One of the five options above must be selected as the third step in the design process:
The re-orientation options above involve increasing degrees of organisational change. It can anticipated that many, perhaps most, vocational training systems will be unable or unwilling to undergo substantial institutional change. Indeed, in light of the relatively modest knowledge of the state-of-the-art, it would not be advisable to initiate a process of wholesale change. It can reasonably be expected that most vocational training systems will continue with their core activity, that a very few will undergo transformational change and become enterprise development institutes, and that a noteworthy pioneering group will undergo various intermediate degrees of self-employment re-orientation.
The process of re-orienting to self-employment has many institutional implications in the areas of staff development, curriculum development, and changes in the administrative, managerial and pedagogical aspects of training (ILO, 3 December 1993b). VTIs should be 'tested' to determine if they are, or are capable of becoming, appropriate institutions for implementing self-employment programmes. The next step in the self-employment design process is to test for system appropriateness.
STEP 4:
Test for System and Institution Appropriateness :
When a re-orientation option have been determined, the proposed implementing institutions must be tested to determine the extent to which they manifest the basic institutional characteristics needed to effectively administer self-employment promotion programmes.

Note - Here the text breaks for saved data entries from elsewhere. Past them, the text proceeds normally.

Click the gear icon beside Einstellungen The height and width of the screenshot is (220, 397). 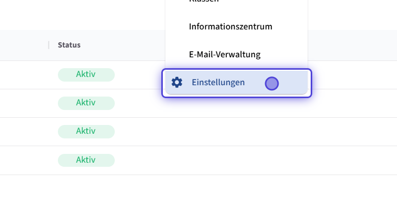177,82
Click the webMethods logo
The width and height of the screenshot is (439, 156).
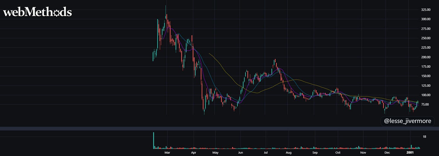37,12
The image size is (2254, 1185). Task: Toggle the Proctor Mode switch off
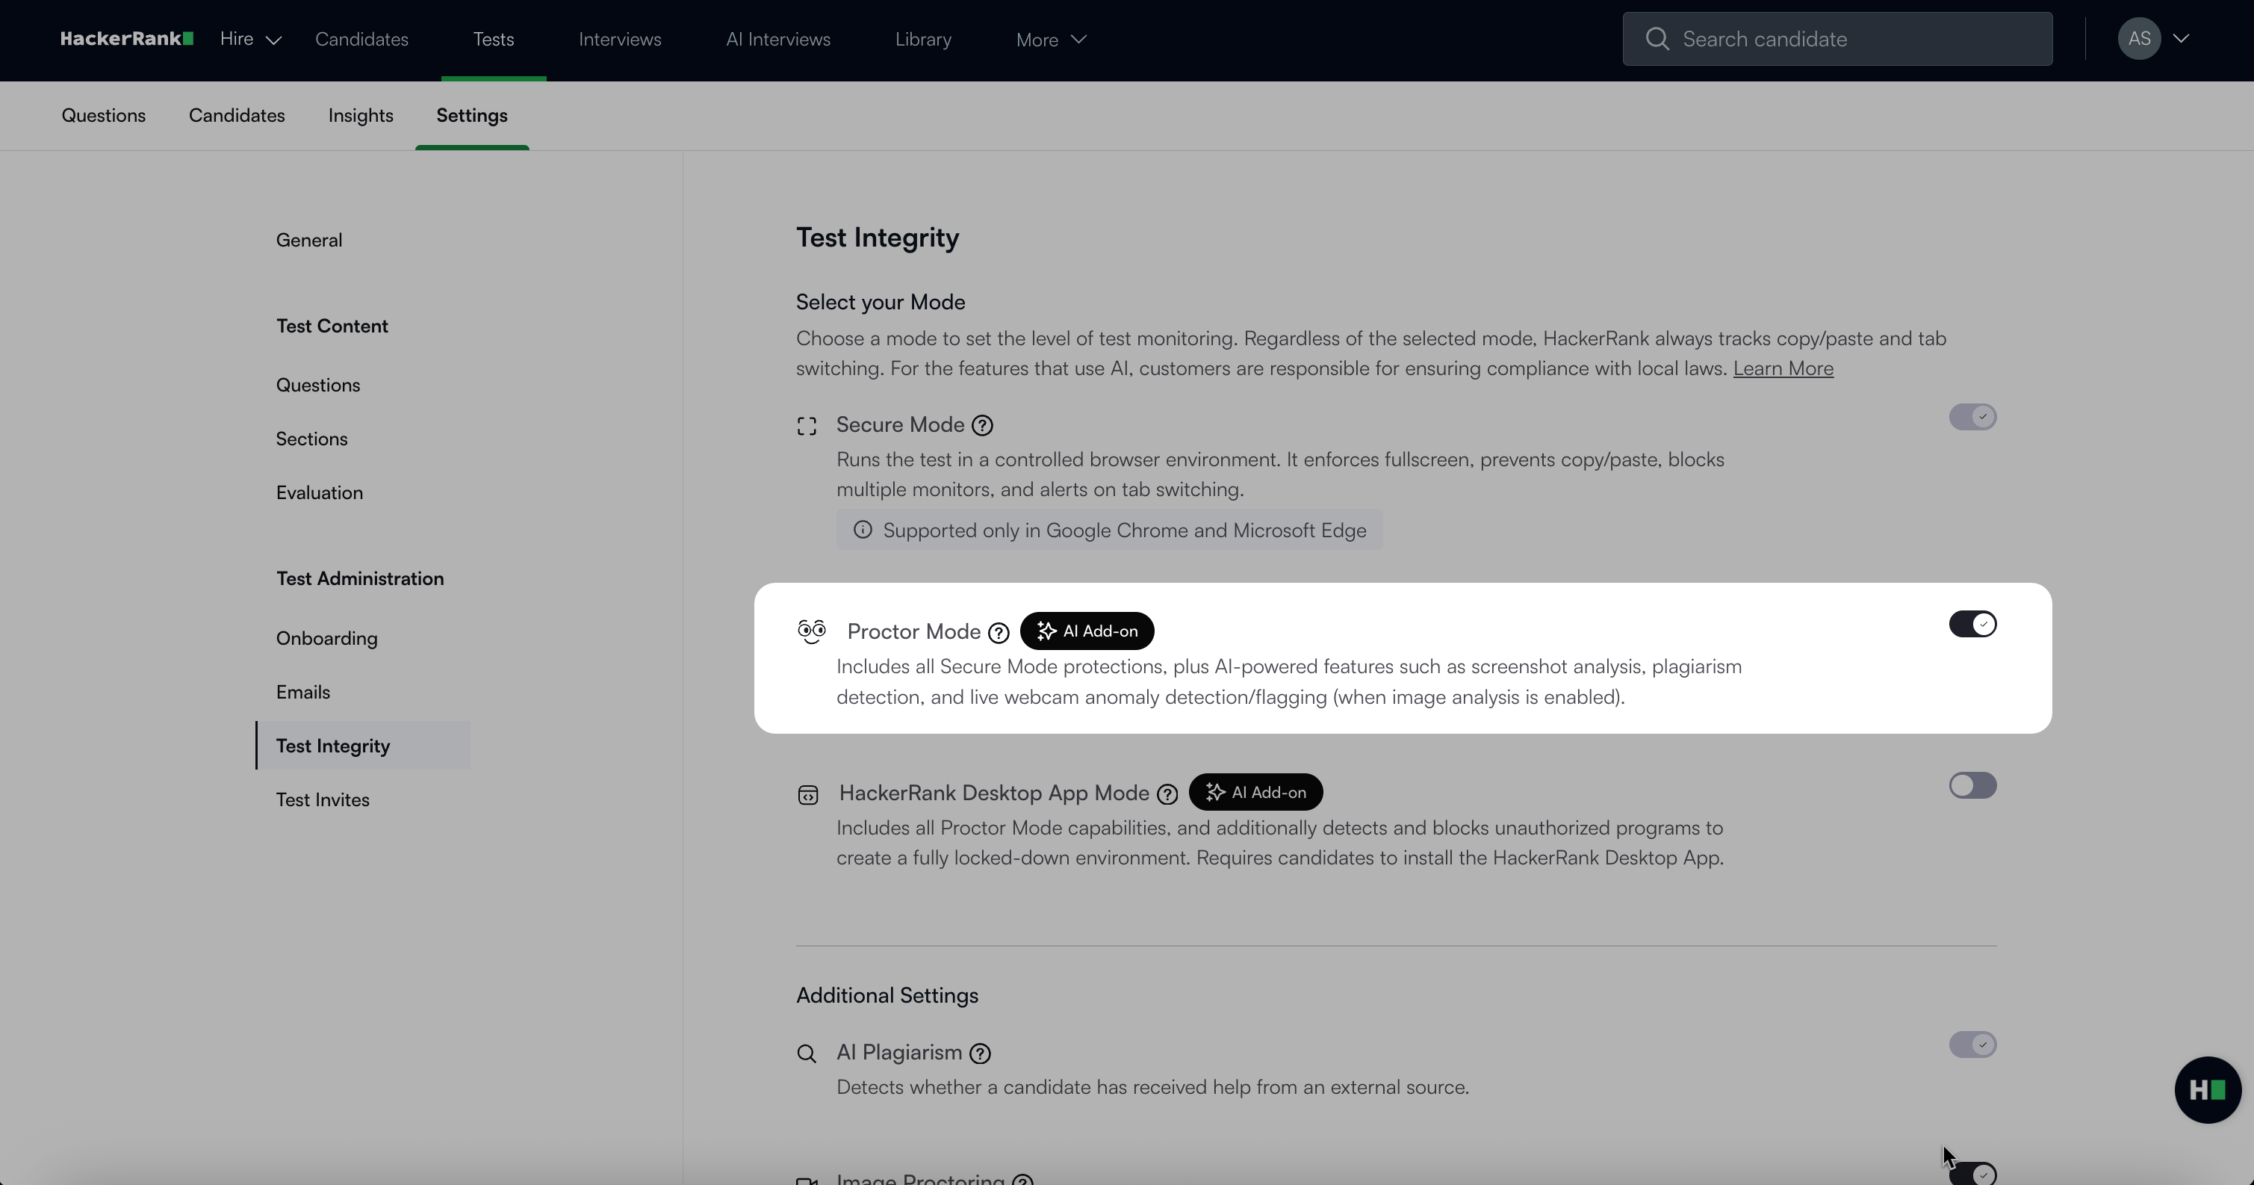(1972, 624)

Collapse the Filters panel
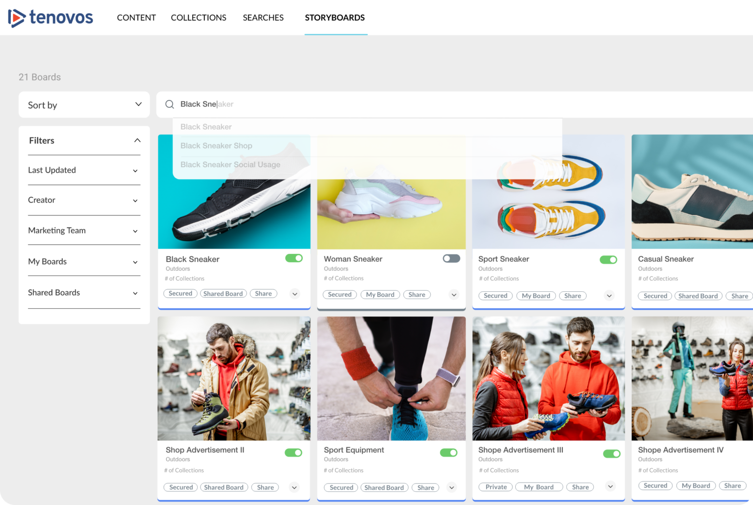pos(137,141)
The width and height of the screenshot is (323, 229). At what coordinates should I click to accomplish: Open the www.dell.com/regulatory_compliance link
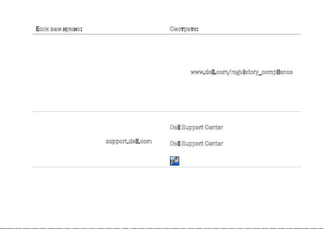point(241,72)
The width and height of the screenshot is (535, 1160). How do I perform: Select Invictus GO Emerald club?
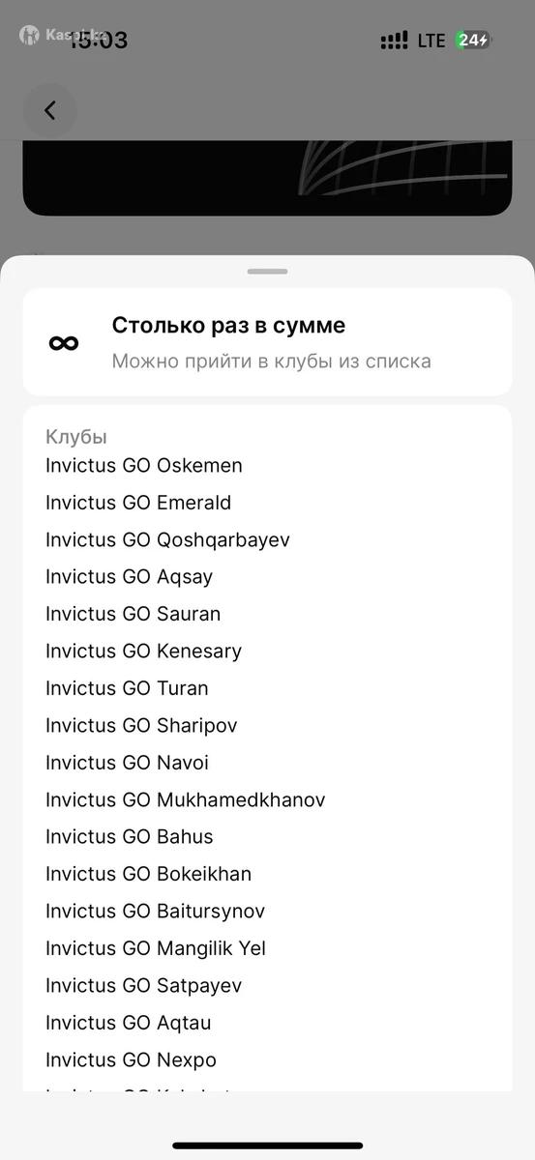pyautogui.click(x=138, y=503)
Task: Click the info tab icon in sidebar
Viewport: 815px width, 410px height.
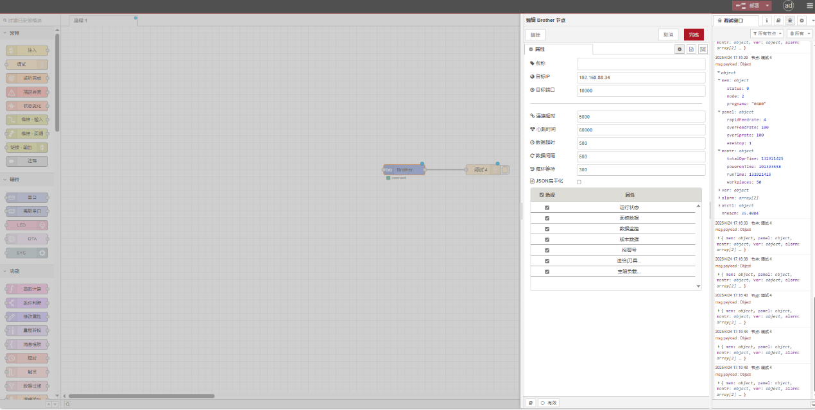Action: click(767, 21)
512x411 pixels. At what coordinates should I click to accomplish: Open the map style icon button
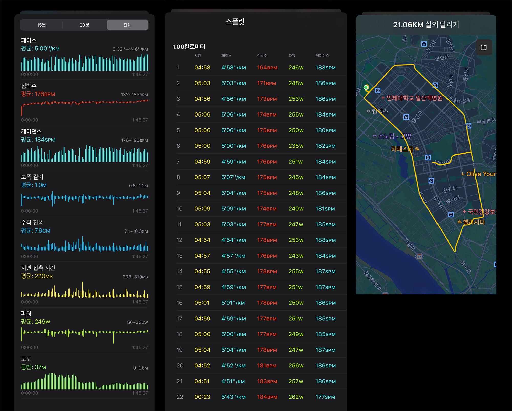click(484, 47)
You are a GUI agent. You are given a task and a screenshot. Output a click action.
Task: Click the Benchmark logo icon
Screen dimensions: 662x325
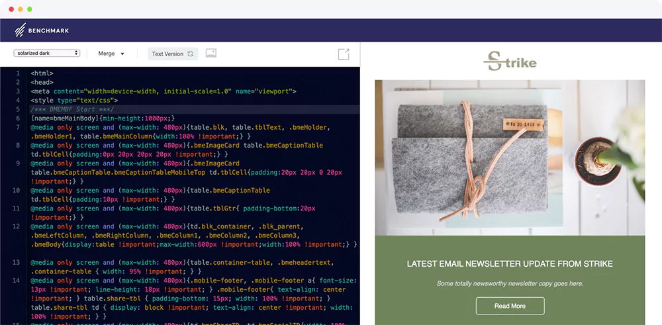coord(20,30)
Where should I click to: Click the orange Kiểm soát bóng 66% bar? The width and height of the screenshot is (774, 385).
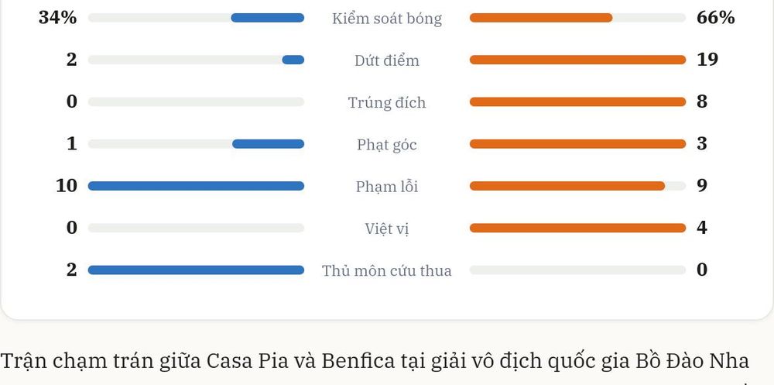coord(541,18)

Self-employment means micro-enterprises, typically informal sector ones. Self-employment is characterised by fleeting opportunities within rapidly changing, dynamic, local markets. These opportunities are necessarily market, rather than public sector created. Correspondingly self-employment initiatives are best based in institutions which manifest market-oriented, demand-led, decentralised institutional characteristics, and that have the flexibility to respond to ever changing local opportunities. Institutions that do not have such characteristics should strive to adopt them as part of the process of self-employment re-orientation. The following matrix is a simple test of institutional or system appropriateness for self-employment promotion.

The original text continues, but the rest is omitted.